Silas took a sip, and the drink seemed to evaporate on the back of his throat. Peat and smoke. "It'll be over tonight, one way or another."

Vasil paled and looked at Rhys.

"Everything will go back to normal," Rhys said.

Vasil nodded and headed down the bar. Silas strode to a table by the window, Rhys close behind. The fiery ball of the sun hung low and red in the sky, its reflection in the water churned by the passing of their ship.

"What will happen to him if we fail?" Rhys too drank. Then he peered into his glass. "I always thought scotch took the skin off your throat."

"Cheap scotch does."

Rhys glanced at the receipt in his hand and looked up. "Provincial, my ass."

Silas shrugged. "Wait until you meet other fae before you make that judgment."

"Other fae." Rhys examined his glass again.

"What will happen if we fail?"

"If" they failed.If.

He wanted to carve that word out of the English language. Slice the concept out of every tongue he knew.

"If we fail, and if the passengers and crew are lucky, Anaxandros will be too busy with us to bother with anyone on the ship."

A shudder ran through Rhys, and he took another longer pull of scotch. "I thought we'd die."

There were worse, far worse things than dying. Hanging in the dark, throat raw from screaming, smelling blood and piss and excrement for endless days of pain. That voice, that deep, haunting voice, laughing.

Needles pricked the insides of Silas's bones.

He set down his glass and looked out at the sunset.

"If we fail, we won't die. Not for a very long time."

Rhys swirled his glass, his color draining away. "I guess we better not fail."

"No." Silas finished his drink. "We best not."

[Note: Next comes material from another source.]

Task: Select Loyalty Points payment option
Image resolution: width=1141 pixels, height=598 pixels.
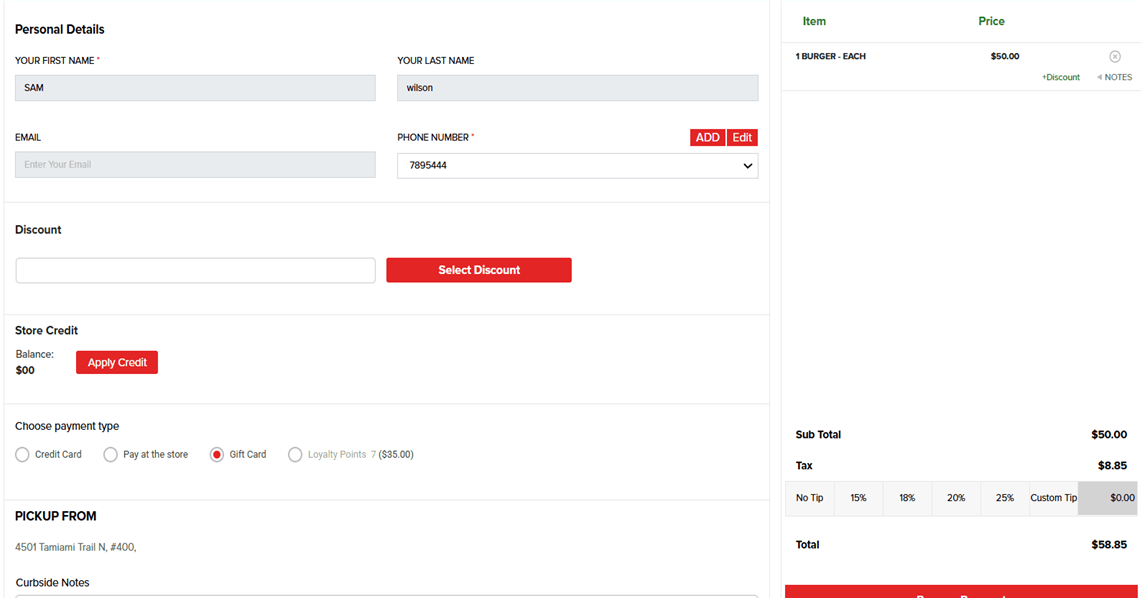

But hope had stretched so thin, he felt it fray and split as the sun sank into the ocean.

****

Rhys's muscles itched. Every time anyone walked down the path through the garden, he tensed, thinking it was Anaxandros. But the number of people in the garden had dwindled to nothing.

The last person to walk down that path had been Vasil. The waiter had nodded to Silas and then hurried into the main part of the ship.

Vasil hadn't seen Rhys at all, which was good. Sort of.

He should have been the one sitting as bait.

But Silas had insisted, and so Silas sat. Well, he paced now. An hour after Vasil left, Silas had risen from the wooden bench and started walking up and down the path they'd chosen as their battleground.

Rhys lurked behind a stand of rhododendron, his back against a lemon tree, sword leaning next to him. At first he'd clutched it like a talisman, but after his arm cramped he had set it down.